Greece has scraped barely enough enough to repay bondholders this month but will run out of cash anytime soon, raising the possibility of a sovereign default in May.
A senior Greek official said a 458 million euro (US$496 million) loan instalment owed to the International Monetary Fund will be paid on April 9 as scheduled, along with another 420 million euros due to international investors when a six-month treasury bill expires on April 14.
“We will meet international obligations without any problem but it will be a squeeze to raise cash for domestic payments in the second half [of the month],” the official said.
“Next month is a different matter. We are going to run out of money unless reforms are legislated to make some bailout funds available,” he said.
Greece has to make two further payments to the IMF in May amounting to 950 million euros on top of 2.4 billion euros pension and salary payments.
But Athens cannot raise financing by selling more treasury bills to Greek banks after a ban by the European Central Bank on increasing their exposure to the government, while foreign investors have been scared off by the country’s increased political risk.
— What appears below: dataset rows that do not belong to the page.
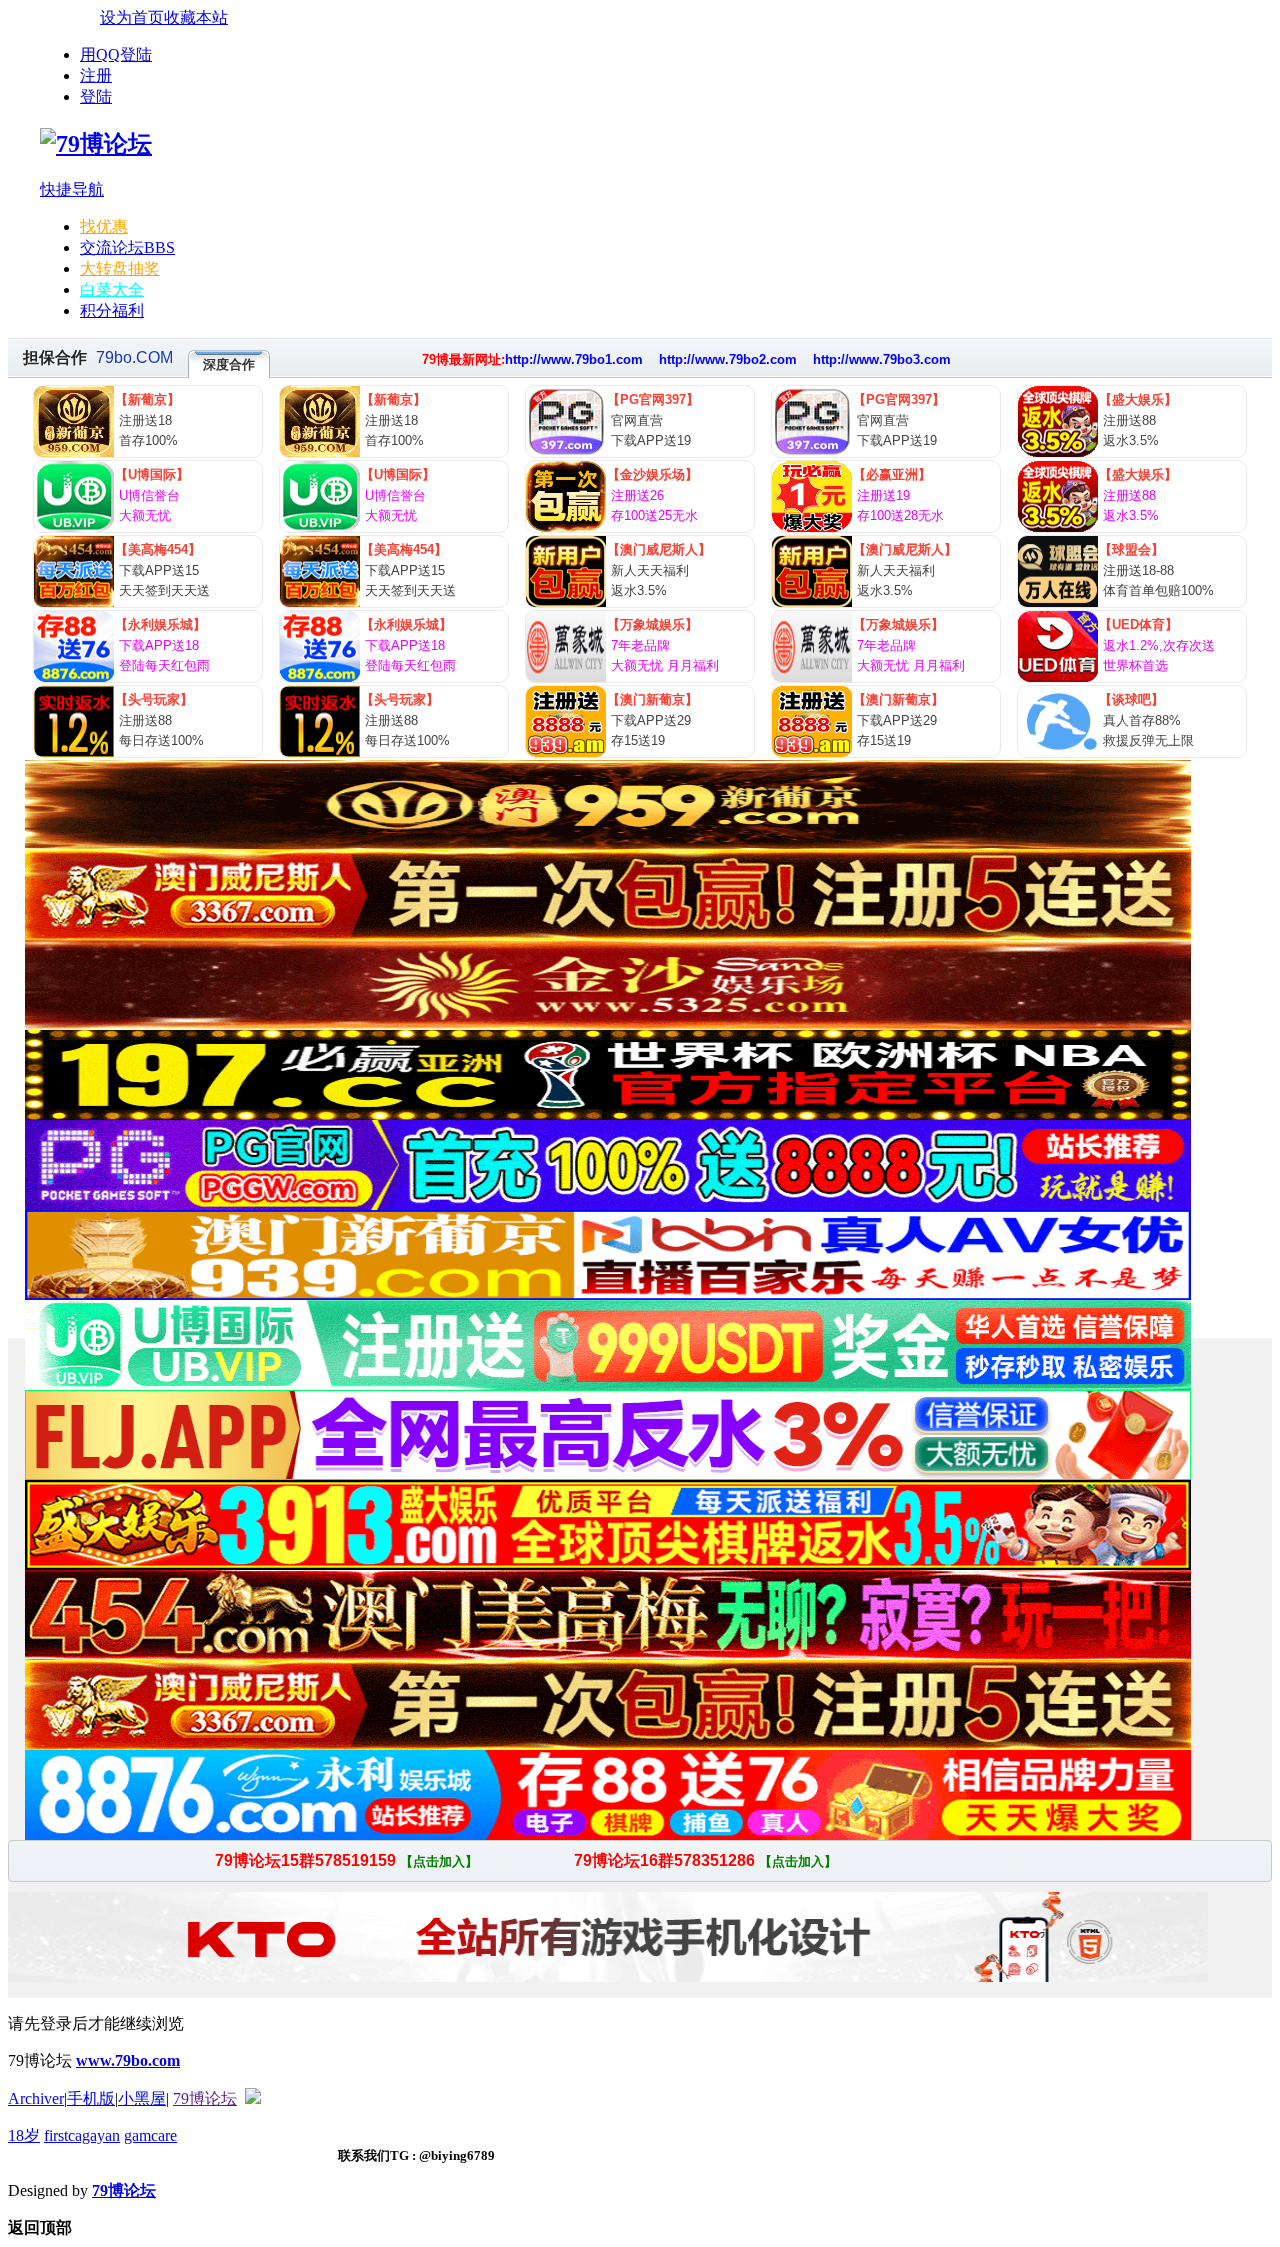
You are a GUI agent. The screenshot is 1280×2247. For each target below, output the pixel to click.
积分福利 (112, 310)
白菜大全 (112, 289)
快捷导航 (72, 189)
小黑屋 (142, 2098)
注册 (96, 75)
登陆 (96, 96)
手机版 (91, 2098)
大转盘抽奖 (120, 268)
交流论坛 (127, 247)
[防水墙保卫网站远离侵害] (253, 2098)
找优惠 (104, 226)
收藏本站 (196, 17)
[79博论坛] (96, 144)
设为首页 (132, 17)
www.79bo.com (128, 2060)
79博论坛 (205, 2098)
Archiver (36, 2098)
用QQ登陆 (116, 54)
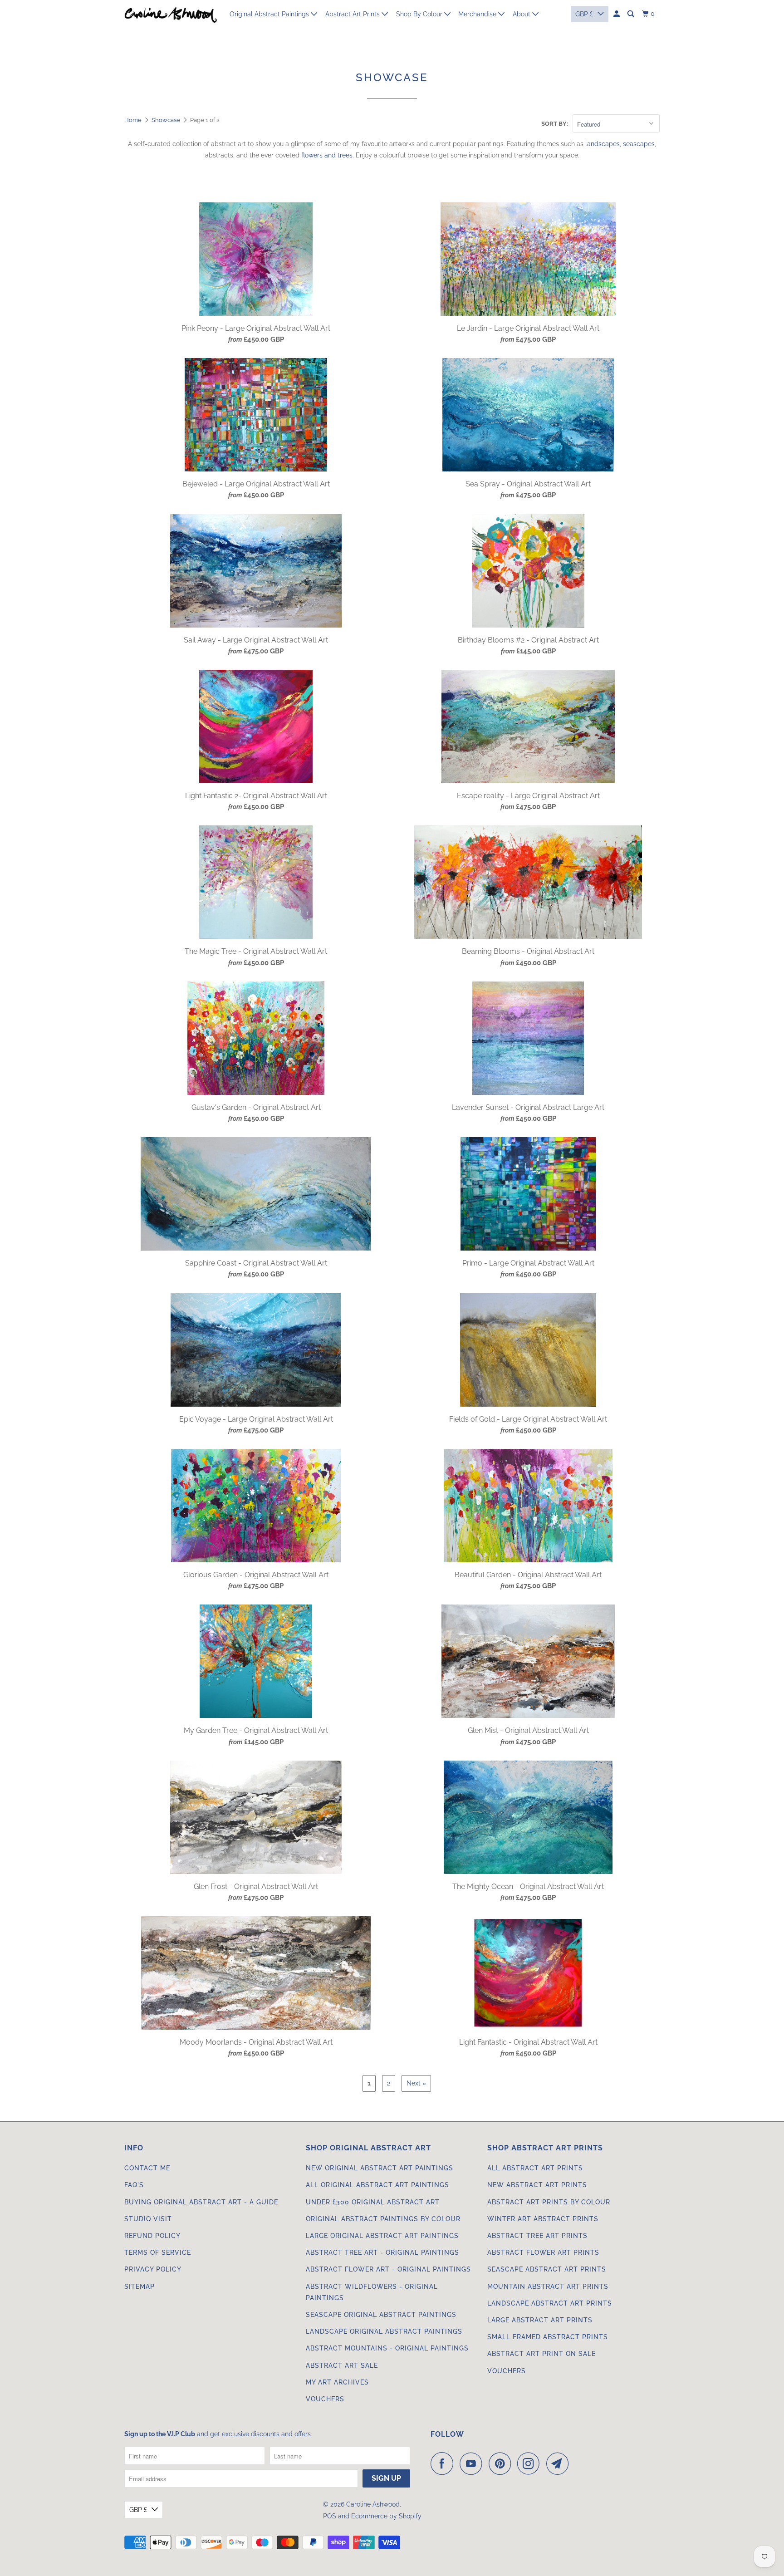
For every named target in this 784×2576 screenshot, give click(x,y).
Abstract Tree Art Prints (537, 2235)
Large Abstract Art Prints (540, 2320)
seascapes (639, 143)
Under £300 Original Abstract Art (373, 2202)
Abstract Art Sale (342, 2365)
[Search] (631, 14)
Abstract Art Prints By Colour (548, 2202)
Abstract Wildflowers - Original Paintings (372, 2292)
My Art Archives (337, 2382)
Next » (416, 2083)
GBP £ (138, 2509)
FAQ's (134, 2184)
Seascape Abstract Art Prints (546, 2269)
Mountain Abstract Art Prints (547, 2286)
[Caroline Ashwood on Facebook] (444, 2463)
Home (133, 120)
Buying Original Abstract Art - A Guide (201, 2202)
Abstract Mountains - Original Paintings (387, 2348)
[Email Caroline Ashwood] (559, 2463)
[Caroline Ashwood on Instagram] (530, 2463)
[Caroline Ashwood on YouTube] (473, 2463)
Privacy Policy (152, 2269)
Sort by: (554, 123)
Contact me (147, 2168)
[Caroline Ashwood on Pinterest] (502, 2463)
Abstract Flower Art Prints (543, 2252)
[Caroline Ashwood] (170, 14)
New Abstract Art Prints (537, 2184)
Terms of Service (157, 2252)
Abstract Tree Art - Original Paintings (382, 2252)
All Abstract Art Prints (535, 2168)
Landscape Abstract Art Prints (549, 2303)
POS (329, 2516)
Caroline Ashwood (373, 2504)
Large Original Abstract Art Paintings (382, 2235)
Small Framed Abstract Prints (547, 2336)
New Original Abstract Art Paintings (379, 2168)
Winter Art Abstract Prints (542, 2219)
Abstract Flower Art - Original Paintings (388, 2269)
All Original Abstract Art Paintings (377, 2184)
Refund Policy (152, 2235)
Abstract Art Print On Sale (541, 2353)
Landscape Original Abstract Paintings (384, 2331)
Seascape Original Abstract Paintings (381, 2314)
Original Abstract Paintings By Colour (383, 2219)
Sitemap (139, 2286)
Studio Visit (148, 2219)
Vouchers (325, 2399)
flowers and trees (327, 155)
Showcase (166, 120)
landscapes (602, 143)
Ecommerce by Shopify (386, 2516)
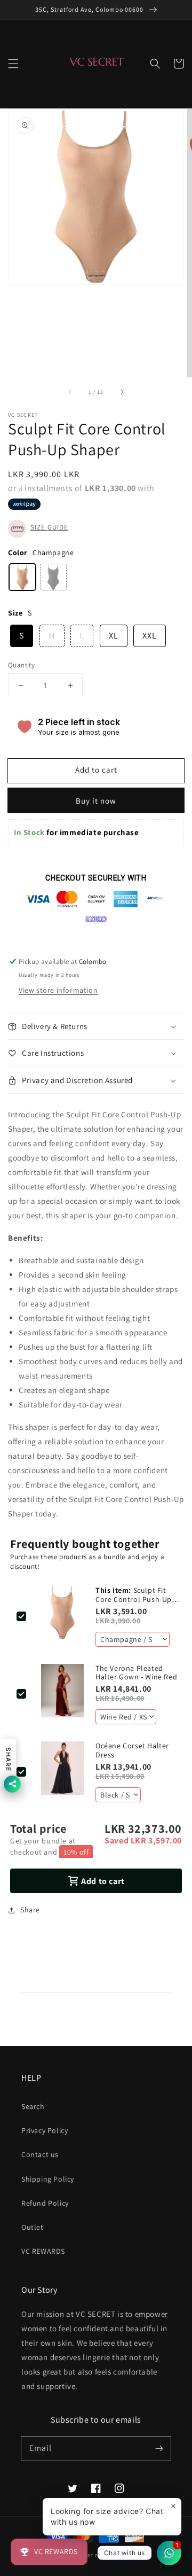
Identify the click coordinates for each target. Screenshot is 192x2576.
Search (33, 2106)
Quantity (21, 665)
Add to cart (96, 770)
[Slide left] (70, 392)
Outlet (32, 2227)
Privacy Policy (44, 2130)
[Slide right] (121, 392)
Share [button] (30, 1910)
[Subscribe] (159, 2448)
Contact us (40, 2154)
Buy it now (96, 801)
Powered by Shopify (117, 2555)
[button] (13, 63)
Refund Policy (45, 2203)
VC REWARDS (43, 2251)
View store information (58, 990)
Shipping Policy (47, 2179)
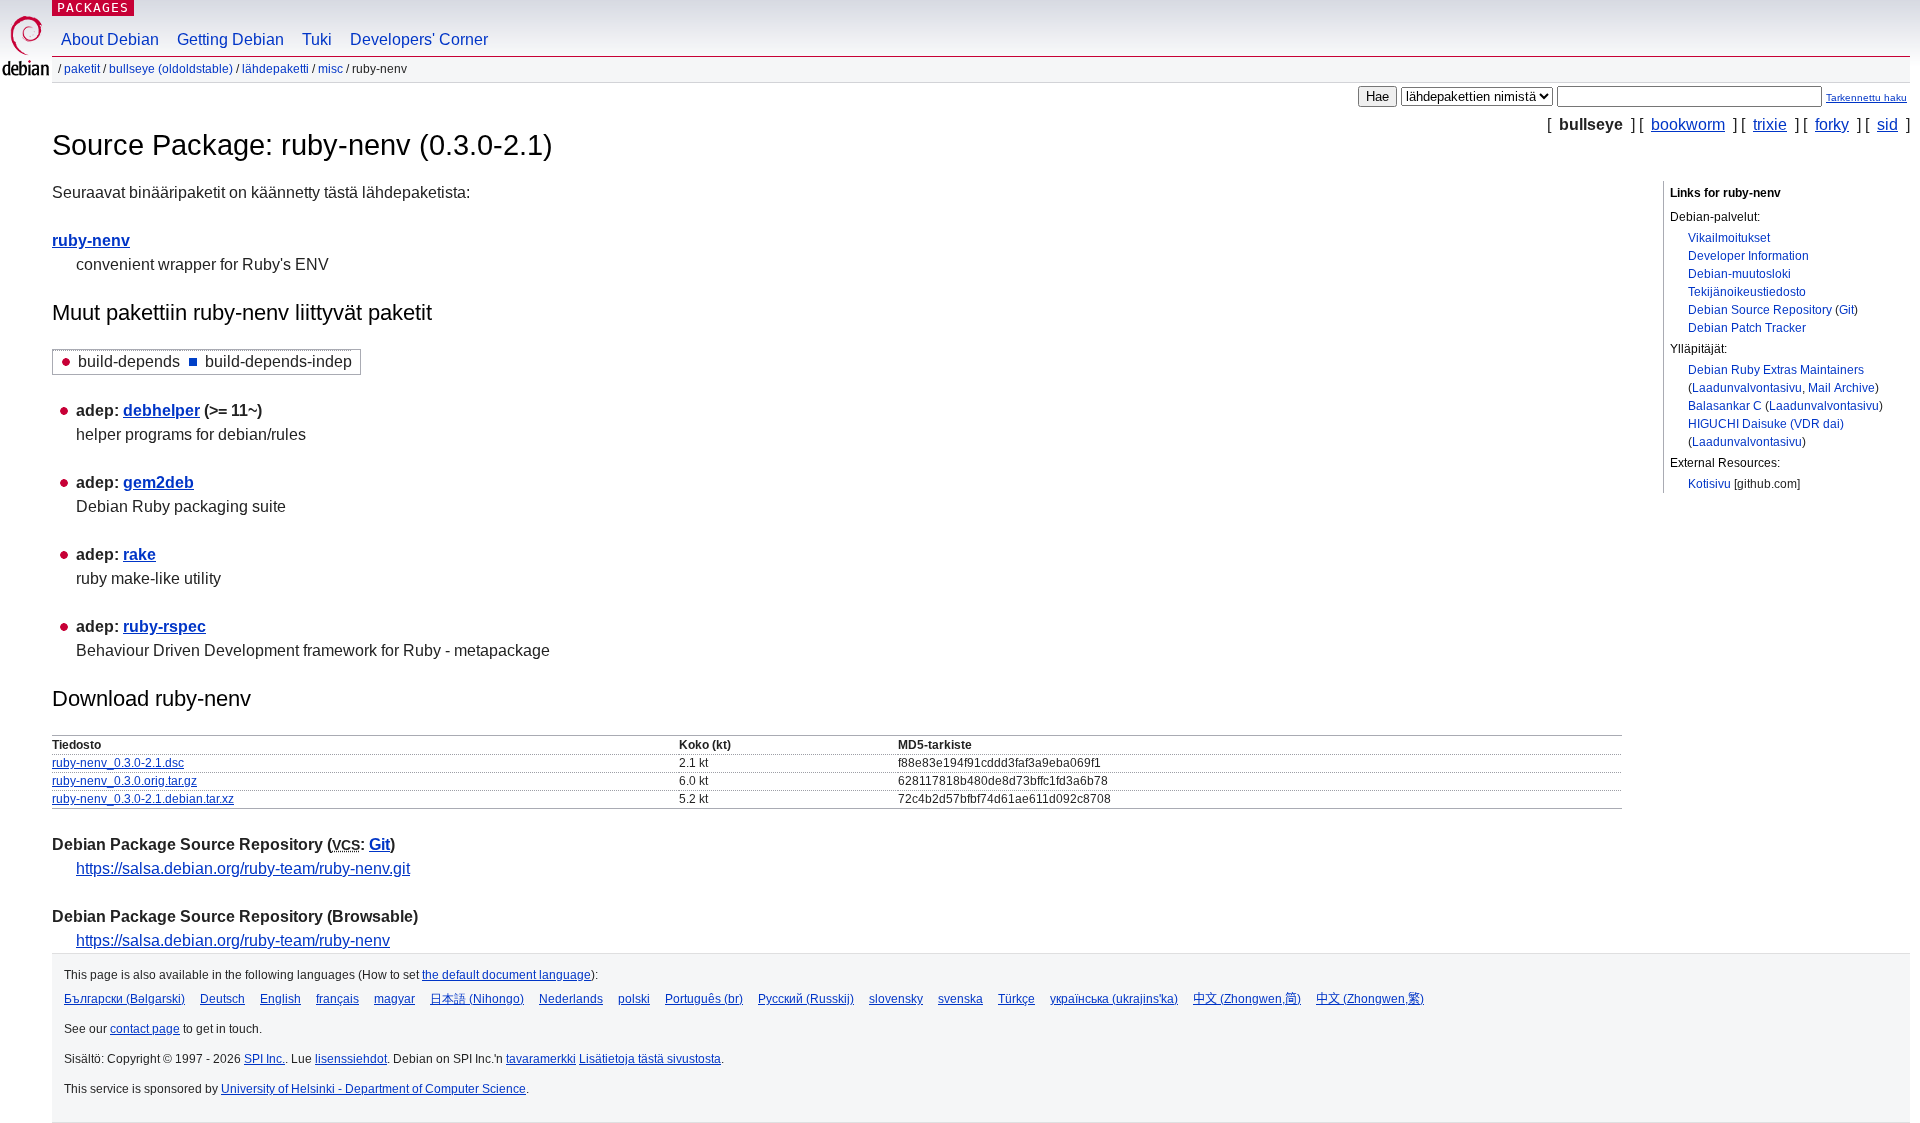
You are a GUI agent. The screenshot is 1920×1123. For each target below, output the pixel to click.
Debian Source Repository (1760, 310)
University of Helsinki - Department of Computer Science (373, 1089)
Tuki (317, 39)
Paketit (82, 69)
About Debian (110, 39)
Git (1846, 310)
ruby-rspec (164, 626)
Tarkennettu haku (1866, 97)
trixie (1770, 124)
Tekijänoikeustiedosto (1747, 292)
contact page (145, 1029)
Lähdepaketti (275, 69)
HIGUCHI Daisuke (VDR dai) (1766, 424)
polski (634, 999)
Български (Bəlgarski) (124, 999)
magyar (394, 999)
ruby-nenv (91, 240)
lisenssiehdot (351, 1059)
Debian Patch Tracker (1747, 328)
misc (330, 69)
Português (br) (704, 999)
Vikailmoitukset (1729, 238)
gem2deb (158, 482)
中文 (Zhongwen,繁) (1370, 999)
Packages (93, 7)
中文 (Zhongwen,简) (1247, 999)
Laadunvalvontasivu (1747, 388)
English (280, 999)
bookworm (1688, 124)
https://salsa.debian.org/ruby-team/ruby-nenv (233, 940)
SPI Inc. (264, 1059)
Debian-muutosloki (1739, 274)
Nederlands (571, 999)
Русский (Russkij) (806, 999)
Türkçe (1016, 999)
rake (139, 554)
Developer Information (1748, 256)
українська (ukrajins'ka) (1114, 999)
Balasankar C (1725, 406)
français (337, 999)
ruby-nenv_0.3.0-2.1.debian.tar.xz (143, 799)
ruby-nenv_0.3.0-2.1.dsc (118, 763)
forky (1832, 124)
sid (1887, 124)
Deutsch (222, 999)
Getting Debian (230, 39)
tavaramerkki (541, 1059)
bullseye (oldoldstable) (171, 69)
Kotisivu (1709, 484)
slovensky (896, 999)
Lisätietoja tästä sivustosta (650, 1059)
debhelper (161, 410)
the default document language (506, 975)
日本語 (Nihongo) (477, 999)
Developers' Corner (419, 39)
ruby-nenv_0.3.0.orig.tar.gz (124, 781)
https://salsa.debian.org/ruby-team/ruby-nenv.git (243, 868)
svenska (960, 999)
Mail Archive (1841, 388)
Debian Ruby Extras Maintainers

The radical anti-austerity government has been unable to reach an agreement with the EU and IMF that would unlock 7.2 billion euros in European funding because of foot-dragging by its economic team over reforms that would contradict Syriza’s election promises not to raise taxes or back further privatisations.
Finance ministry experts are scrambling to wrap up technical talks this week with officials from the European Commission, the IMF and the ECB with the aim of reaching a deal with eurozone finance ministers in Riga on April 24.
“Our proposals are a work in progress but they’re advancing,” said a government official.
Dimitris Mardas, deputy finance minister, tried to calm concerns that pension and salary payments amounting to 1.4 billion euros at the end of the month may be delayed, saying, the government “will make these payments on the due dates following the normal practice”.